A major report finding the window is fast closing – but not closed – to limiting global warming to 1.5°C, was released Sunday by the Intergovernmental Panel on Climate Change.
A key message of the report was the stark difference between 1.5°C of warming, and 2°C or more (the planet has already warmed about 1°C). The difference would be measured largely in human suffering, especially by poor and vulnerable populations. Past 1.5ºC, the report found the planet increasingly besieged by extreme weather events, food shortages, flooding and wildfires.

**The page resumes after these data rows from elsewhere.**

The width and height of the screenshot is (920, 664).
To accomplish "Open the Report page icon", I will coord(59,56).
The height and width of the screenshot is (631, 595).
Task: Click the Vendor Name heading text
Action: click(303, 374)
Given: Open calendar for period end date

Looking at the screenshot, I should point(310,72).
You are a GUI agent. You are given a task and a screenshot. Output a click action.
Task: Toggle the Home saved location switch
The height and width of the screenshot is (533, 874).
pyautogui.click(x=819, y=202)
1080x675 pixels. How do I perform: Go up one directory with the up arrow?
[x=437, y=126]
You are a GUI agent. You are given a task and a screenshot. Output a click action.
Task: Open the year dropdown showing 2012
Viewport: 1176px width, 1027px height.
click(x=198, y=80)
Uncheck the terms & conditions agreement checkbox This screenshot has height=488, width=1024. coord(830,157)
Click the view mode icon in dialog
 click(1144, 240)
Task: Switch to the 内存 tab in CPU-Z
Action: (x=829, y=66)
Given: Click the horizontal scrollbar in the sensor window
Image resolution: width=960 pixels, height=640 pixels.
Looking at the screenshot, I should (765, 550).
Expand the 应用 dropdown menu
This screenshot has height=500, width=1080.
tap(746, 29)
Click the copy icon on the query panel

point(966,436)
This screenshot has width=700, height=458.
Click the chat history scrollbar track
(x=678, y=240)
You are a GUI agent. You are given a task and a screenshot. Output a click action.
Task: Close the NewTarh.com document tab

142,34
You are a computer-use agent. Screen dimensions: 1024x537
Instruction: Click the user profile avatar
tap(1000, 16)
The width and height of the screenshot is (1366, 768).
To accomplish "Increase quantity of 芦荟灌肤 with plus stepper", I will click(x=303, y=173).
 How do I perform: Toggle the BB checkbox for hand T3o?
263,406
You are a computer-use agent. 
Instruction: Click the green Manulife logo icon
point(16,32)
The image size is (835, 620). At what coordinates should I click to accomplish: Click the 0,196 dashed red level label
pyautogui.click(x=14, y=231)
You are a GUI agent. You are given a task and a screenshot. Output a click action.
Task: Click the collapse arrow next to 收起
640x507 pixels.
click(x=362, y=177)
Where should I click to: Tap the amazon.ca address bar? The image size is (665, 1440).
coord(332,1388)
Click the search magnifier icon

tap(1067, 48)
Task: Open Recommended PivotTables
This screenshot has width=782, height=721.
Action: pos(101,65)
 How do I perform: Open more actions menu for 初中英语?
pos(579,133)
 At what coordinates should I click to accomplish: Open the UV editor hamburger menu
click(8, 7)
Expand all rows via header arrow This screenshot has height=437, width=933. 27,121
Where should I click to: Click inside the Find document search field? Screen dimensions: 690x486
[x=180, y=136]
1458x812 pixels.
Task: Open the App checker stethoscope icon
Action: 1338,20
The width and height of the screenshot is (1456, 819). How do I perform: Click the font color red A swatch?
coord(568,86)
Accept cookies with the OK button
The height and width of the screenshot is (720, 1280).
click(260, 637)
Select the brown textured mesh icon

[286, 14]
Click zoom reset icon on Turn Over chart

“Every extra bit of warming matters, especially since warming of 1.5ºC or higher increases the risk associated with long-lasting or irreversible changes, such as the loss of some ecosystems,” said Hans-Otto Pörtner, Co-Chair of IPCC Working Group II.
Holding below warming of 1.5°C would also “give people and ecosystems more room to adapt and remain below relevant risk thresholds,” added Pörtner.
At 2°C or more, sea levels would rise another 10cm (exposing 10 million more people to flooding risk), the Arctic Ocean would be free of summer ice on average once a decade, and coral reefs worldwide would be gone.
“The good news is that some of the kinds of actions that would be needed to limit global warming to 1.5ºC are already underway around the world, but they would need to accelerate,” said Valerie Masson-Delmotte, Co-Chair of Working Group I.
The report found “rapid and far reaching” transitions would be needed across sectors to make 1.5°C work, requiring carbon dioxide emissions to drop 45% from 2010 levels by 2030, and falling to net zero emissions by around 2050.
Failing to keep below 1.5°C would also increase reliance on negative emission technologies unproven at scale and with “significant risks for sustainable development.”
“The decisions we make today are critical in ensuring a safe and sustainable world for everyone both now and in the future .… The next few years are probably the most important in our history,” said Debra Roberts, Co-Chair of IPCC Working Group II.
The IPCC is regarded as the leading world body for assessing climate change science and risk. The report cited over 6000 scientific references and involved thousands of experts.